In a Sept. 17 video posted by Newsmax, Huckabee ranted that "I don’t mind him reaching out to Muslims as long as he’s reaching out to them in the same way that he’s reaching out to Christians or people who are Jewish. But what I’ve seen is that he has chastised the Jewish people for wanting to have neighborhoods for their children to grow up in. He’s certainly not been overwhelmingly kind to Christians who have a real conscience issue with things like abortion."

Embracing the corellation-equals-causation fallacy, Meyers writes:

On Friday, former Arkansas Gov. Mike Huckabee said in an exclusive Newsmax interview that President Obama could deal with doubts about his faith by “leading the example of attending worship.”

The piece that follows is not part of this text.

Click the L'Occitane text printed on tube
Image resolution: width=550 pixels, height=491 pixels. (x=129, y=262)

The former Arkansas governor and presidential candidate also slammed President Obama, saying he has been treating Muslims better than Jews and Christians. [See story and video: Huckabee: Obama Treats Muslims Better Than Jew, Christians.]

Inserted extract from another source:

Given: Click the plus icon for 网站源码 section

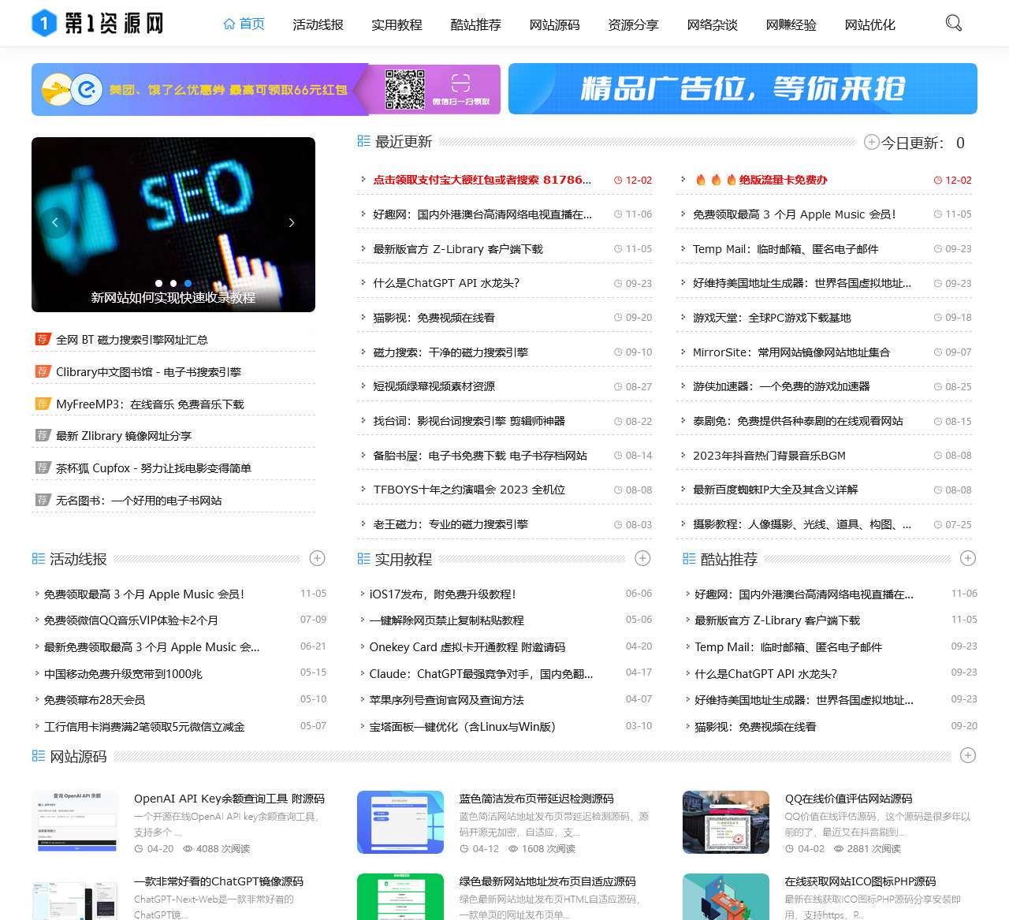Looking at the screenshot, I should pos(968,755).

Huckabee's complaint apparently shook up the White House over the weekend.

On Sunday, Obama attended services at St. John’s Episcopal Church in Washington, just the third time he has worshipped in public since he took office.

Politico.com columnist Ben Smith noted the connection, suggesting that the Newsmax story motivated Obama's sudden interest in church.

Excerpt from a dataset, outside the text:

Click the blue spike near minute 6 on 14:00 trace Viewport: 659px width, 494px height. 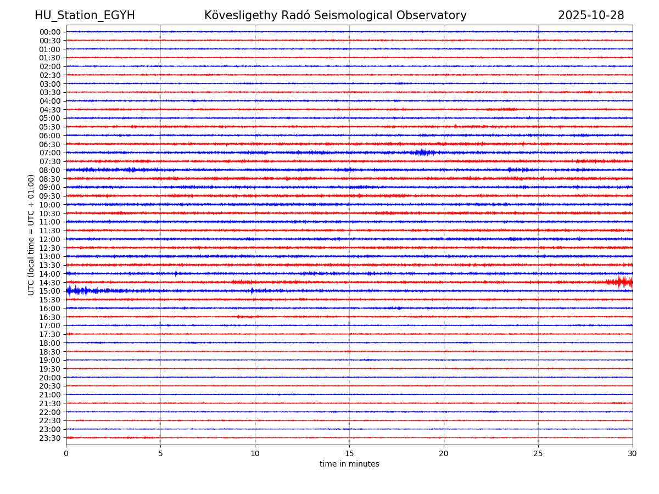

Smith quoted from Huckabee’s Newsmax interview and provided a link to a website that excerpted a key portion of the interview.

Newsmax, however, is in competition with others claiming credit for Obama going to church, like Glenn Beck.


Posted by Terry K. at 11:29 AM EDT
Meanwhile ...
Topic: Media Research Center

Media Matters has seen the new Brent Bozell-starring Media Research Center video for its "Tell the Truth" campaign, and found that it ... doesn't. (We're shocked!)

Here are the details.


Posted by Terry K. at 10:34 AM EDT
MRC Pretends 'Ground Zero Mosque' Debate Isn't About Islamophobia
Topic: Media Research Center

A Sept. 15 Media Research Center "Media Reality Check" by Rich Noyes professes outrage that Americans who oppose the proposed Islamic center near Ground Zero are being "smear[ed]" as exhibiting Islamophobia. But it offers no evidence that this isn't the case.

Instead, the MRC tallied up the number of "pro-mosque" and anti-mosque comments on network news (making sure to steer clear of Fox News, which has been relentlessly anti-mosque) but grouping them strangely -- a one week period in August in which anti-mosque sentiment, and a two-week period afterwards in which a "shift in coverage occurred," claiming this happened "after mosque proponents began tarring their opponents as bigots."

Noyes claimed this shift meant "the networks permitted a balanced debate about a proposed real estate project, but allowed mosque supporters to attack the majority of Americans as 'haters' and 'bigots' without adequate debate." He then moves to class-war rhetoric: "That’s yet another sign that the liberal, elite media are hopelessly out of touch with the public they ostensibly serve."

Given that Noyes never proved the underlying thesis of his report -- that opposing the Islamic center has nothing whatsoever to do to Islamophobia -- it appears that he and the MRC are hopelessly out of touch with basic research methods.